Apple cider vinegar has been hailed as a miracle product for years, with many saying that the vinegar can do everything from heal skin ailments to aid in weight loss and appetite suppression. Unfortunately, though, many of these claims simply aren’t true. While apple cider vinegar, or ACV, may reduce your risk of chronic illness, it isn’t the wonder product we’ve been led to believe it is. Here are four things that apple cider vinegar won’t do.
Apple cider vinegar does not...
...make you lose weight.
Apple cider vinegar is often touted as a miracle weight loss product, with some claiming that ACV drains toxins and kick-starts metabolism. Unfortunately, this is not true. No scientific studies have been able to link ACV with weight loss.

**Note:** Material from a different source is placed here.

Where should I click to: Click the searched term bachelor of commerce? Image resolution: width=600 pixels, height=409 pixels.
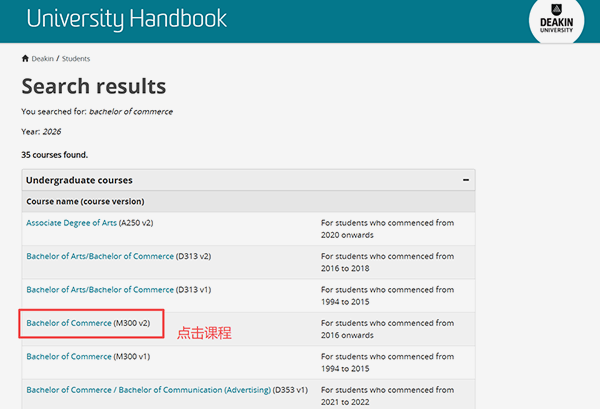pyautogui.click(x=130, y=111)
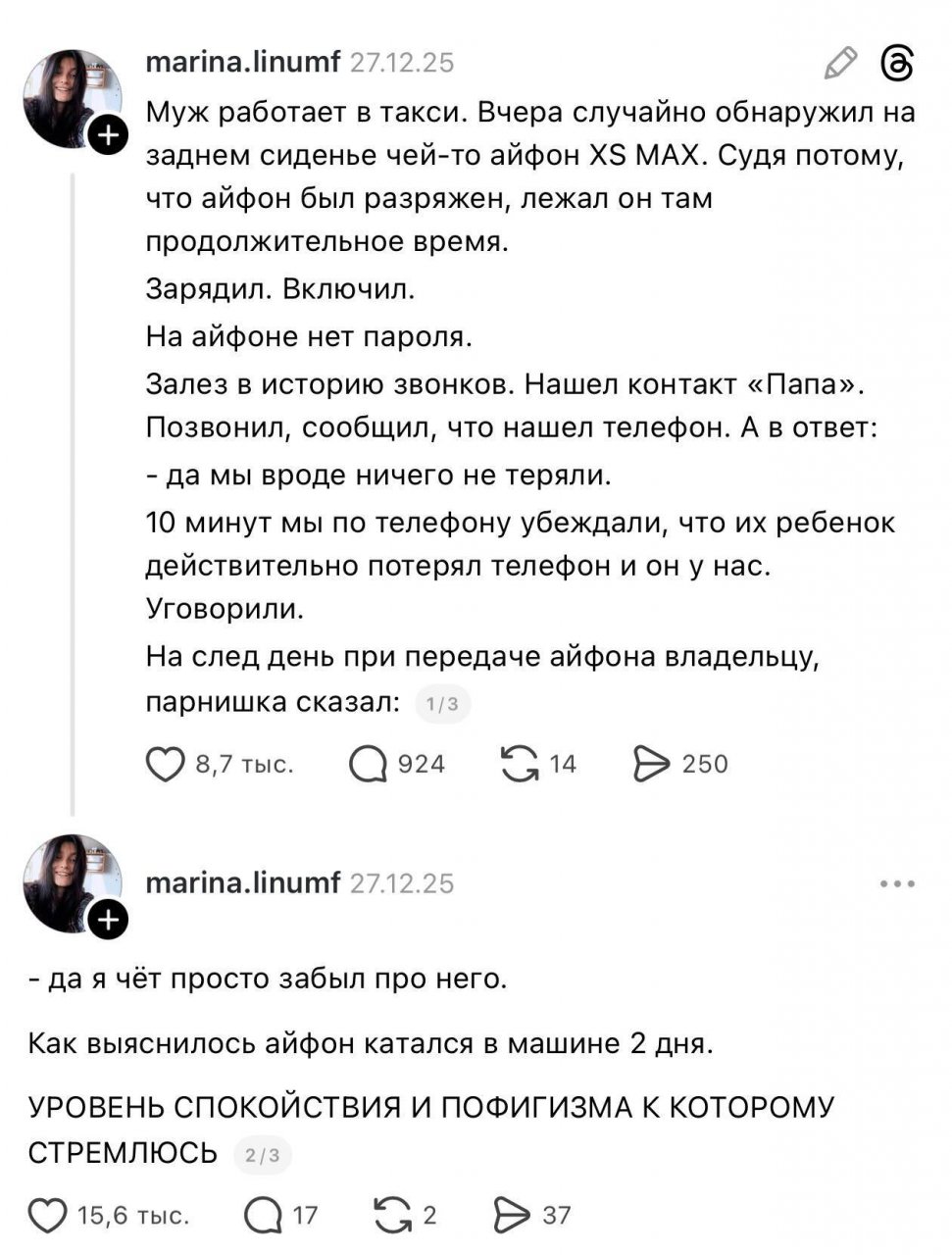Viewport: 952px width, 1255px height.
Task: Open the post timestamp 27.12.25
Action: 403,65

...encourage you to eat less.
Much like unverified weight-loss claims, some influencers swear that apple cider vinegar makes them eat less. This is also an unsupported claim. In fact, drinking ACV plain can irritate your digestive system and cause heartburn and nausea.
...replace natural sources of probiotics.
Though apple cider vinegar does ferment naturally, it does not contain enough probiotics to make it any sort of miracle supplement. For healthy digestion, continue to consume foods like Greek yogurt, kombucha, miso, and sauerkraut.
Apple cider vinegar, in small amounts, can be part of your healthy, well-balanced diet. However, it won’t considerably reduce your risk of illness, as some say. Though ACV is somewhat antimicrobial due to its fermentation process, those properties have no effect on your odds of contracting a cold or virus.